The young man blanched, then recovered himself. "Nice. You've got a little script, a script that tells you how to deal with people like me. You know, you're the fourth religion nut I've seen today. There was some old bitch on the subway too. Then Falun Gong or whatever. Some dude in Times Square with a picture of an aborted fetus, ranting and raving like anyone gave a shit."

"And you don't."

"No. I don’t give a shit. There's too much pain on one city block for anyone to be able to do anything about it by caring."

"Then go."

The young man scowled. "No. I don't think I will. I'll stick around to see what great wisdom you're going to cure all our problems with."

"No, I meant go into the street, just over there," Sid said. "You're in despair. You're right: there's no god, no one cares, not in any way that will matter, and there's nothing at the end of life but oblivion. No meaningful part of ourselves goes on after death, and most of us will be forgotten, because our existence, individually and collectively, is meaningless. It's a question of more or less misery, usually more. The best any of us can do is to try to convince ourselves that this isn't the case, but the painful truth is that it is."

Everyone within earshot listened carefully, looking from Sid to the young man and back. Sid was speaking quietly.

"So go," he said, pointing toward Broadway. "If you catch the light at just the right point, the cars will be moving pretty fast. You could get on your skateboard, hop the curb, and be under a cab's wheels in a few seconds. There would be a moment of pain, but that would end it. No more misery."

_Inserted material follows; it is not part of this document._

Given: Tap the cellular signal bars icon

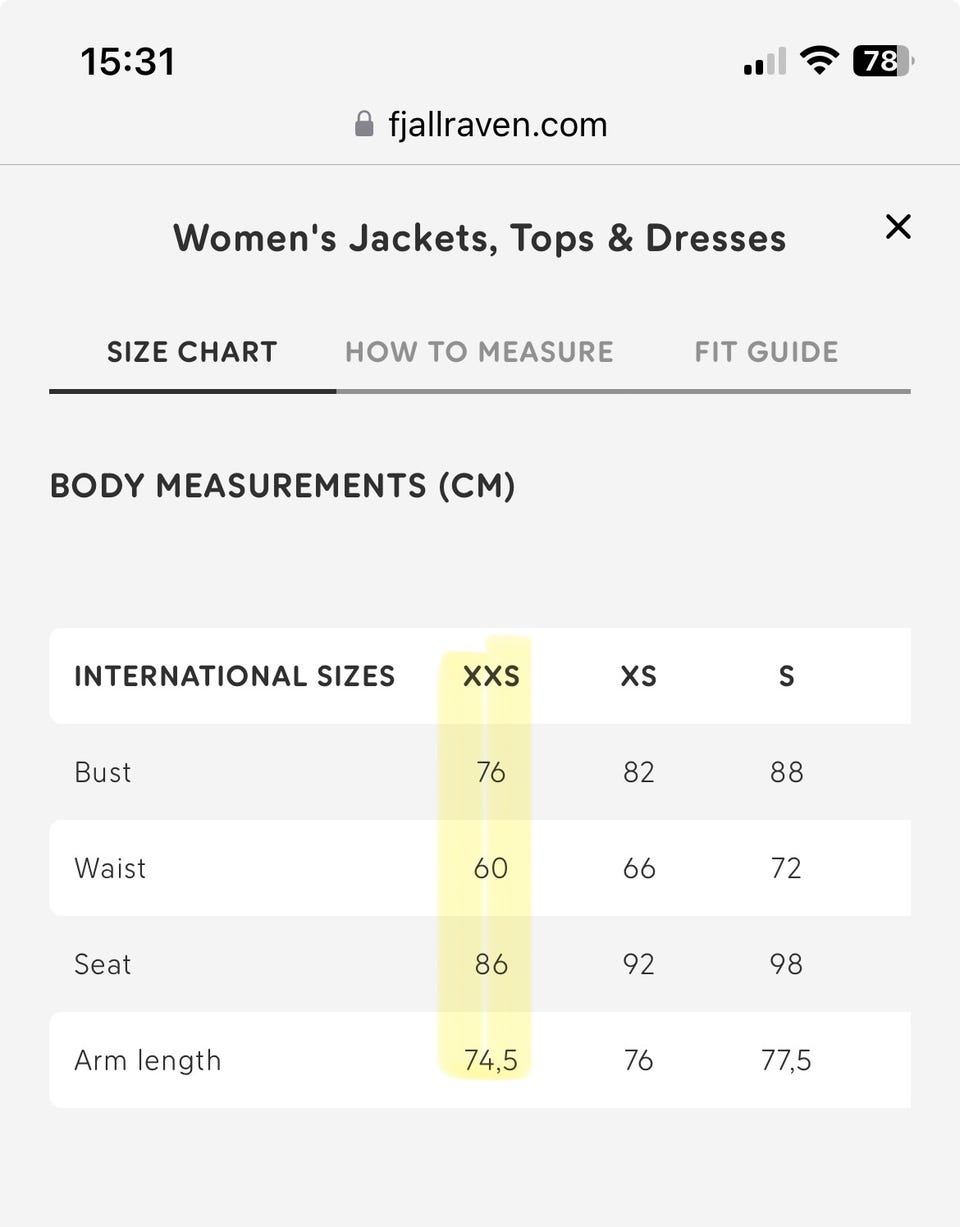Looking at the screenshot, I should 764,62.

The young man looked paralyzed.

"You won't do it, will you?" Sid asked. "You've thought about it a hundred times, but something always stops you."

"Biology," the young man said, recovering himself a bit. "We're wired to survive, some reptile part of our brains that needs to eat and fuck and go on."

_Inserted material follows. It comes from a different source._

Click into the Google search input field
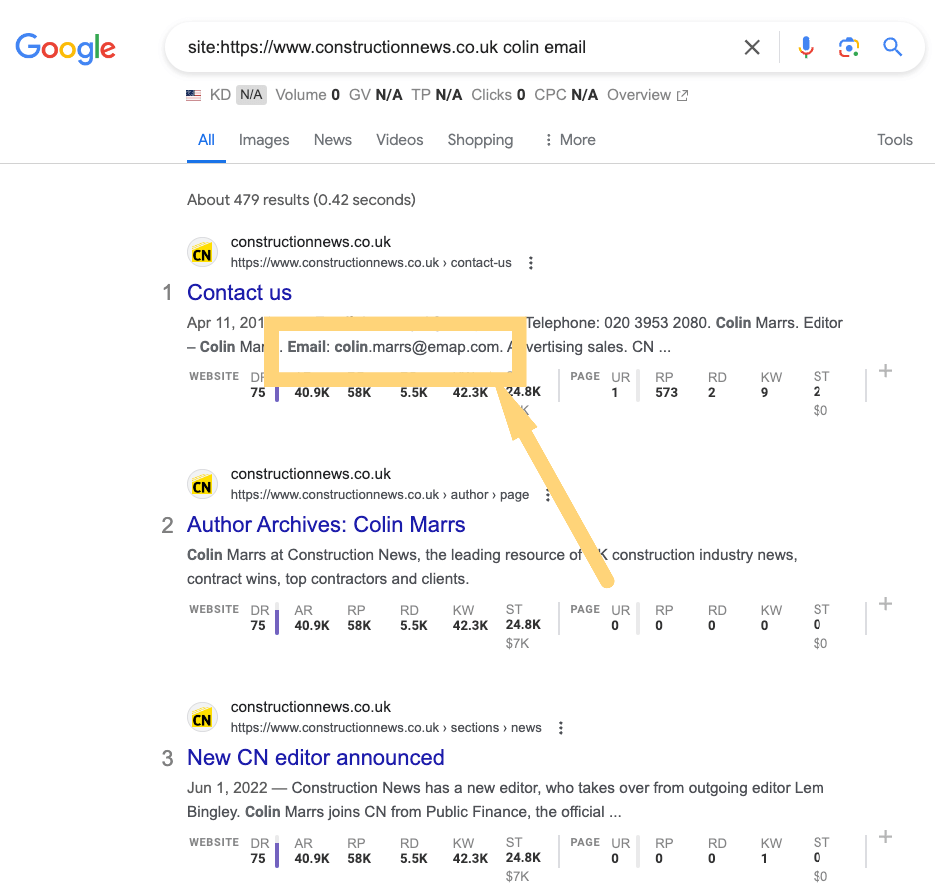This screenshot has height=885, width=935. point(450,47)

"It's more than that," Sid replied. "If the flesh is in pain, it is capable of destroying itself. The part that always holds on is the mind. It's the mind that fears becoming nothing. The body is at least something--a physical construct, a tangible thing. The mind is nothing. It changes from moment to moment, but it doesn't want to die. It wants existence.

"If you killed yourself now, after a certain amount of time passed, no one would remember you. The day after you were dead, people's memories of you would already start to degrade. There would be no 'you' left. You've made no mark that will endure. That's what you're afraid of, and it's the truth.

"The truth is that there's no 'you' now any more than there would be after you were dead. You're a shifting process trying to feel real. But you're not real, any more than anyone else. You are a collection of characteristics that has awareness. I'm not speaking to the same thing I was a minute ago. The image I'm holding of you now is as 'real' as any you've ever held of yourself, as 'real' as you've ever been or will be. But through all this, you're burning: that pain exists, it consumes you, fueled by an inexhaustible source.

"There is another way," Sid said. "The answer is not immortality. The answer is not becoming a god or becoming anything. There's nothing to become. No one can save you. You can't save yourself. But the answer isn't destroying yourself either. That's just playing games with matter, moving the dirt around. The answer is seeing your way out of pain, becoming free, leaving the game, pulling something essential within you out of the fire. That's where the suffering ends."